Winslow told the crowd that there were 12,000 nurses in the country, but that the United States needed at least 50,000 - one for every 2,000 people.
"It is for such schools that the institutions you dedicate today may well prove a model and an inspiration, but the place which the Henry Ford school will hold in the history of nursing will depend on the use which is made of these magnificent facilities, the caliber of instructors and pupils, breath and soundness of progress and honesty of educational purpose. ... If this building is to be justified, its energies must be focused upon one end - the maximum possible educational development of the eager young minds entrusted to its care. ... No hospital can render adequate service without good graduate nurses such as only a first-class school can train."
The completion of the nurses' home brought Henry Ford Hospital to nine buildings with a capacity of 600 patients. From the date of its opening on Oct. 1, 1915, to May 1925, the hospital was said to have operated at a loss of $2.4 million, the equivalent of about $44.8 million in 2025, which was personally covered by Henry and Clara Ford.
Students came from all over the United States and Canada. The curriculum included rotations in medicine, hygiene and sanitation, chemistry, and dietetics. along with physical education classes and cultural activities like theater and glee club. Most of the instructors in the early years were doctors from the hospital next door.

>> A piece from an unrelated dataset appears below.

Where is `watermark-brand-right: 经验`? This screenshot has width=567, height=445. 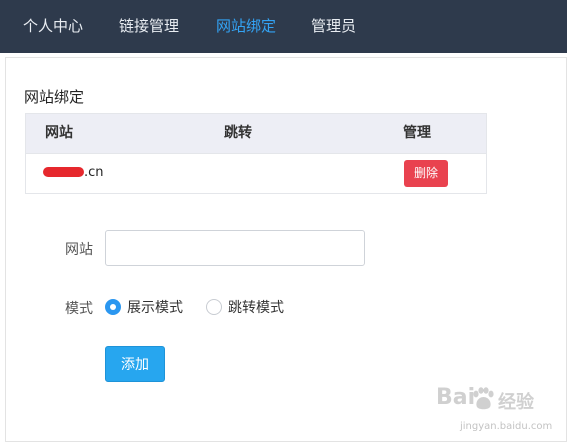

In 1977, the film "The Betsy" - starring Laurence Olivier, Robert Duvall and Tommy Lee Jones - was filmed at the school.
In 1977, two of Detroit's oldest nursing schools announced that they were closing their doors, at Harper and Grace hospital. Despite the two hospitals having merged in 1973, the schools remained separate because one was a two-year program and the other was three. Both were financially struggling. The Harper Hospital School of Nursing graduated its last class in June 1979; Grace Hospital School of Nursing saw its final class graduate in April 1980.
The national trend at the time was toward phasing out diploma-granting nursing schools in favor of college degree programs. Indeed, the American Nursing Association recommended at the time that nursing education take place in institutions of higher learning. This left Henry Ford Hospital’s school and the Mercy College of Nursing as the only two such institutions left in the city.
The 1970s also saw major changes at Henry Ford Hospital’s nursing school. Most of the school’s students were choosing to commute rather than live in the dorm, and the program changed from three years to two around this time. The last cohort to live in the Clara Ford Nurses Home was the class of 1978. That September, the nursing school moved into the New Center Pavilion, formerly a Howard Johnson Motor Lodge, on West Grand Boulevard and Third Avenue. The school continued training students until 1996, when it graduated its final class. In its 71 years of operation, the school graduated more than 5,000 students. By the 1980s, the old nurses home was being called the Clara Ford Pavilion.
Today, the Clara Ford Pavilion is home to Henry Ford Health's sleep center and other offices and departments.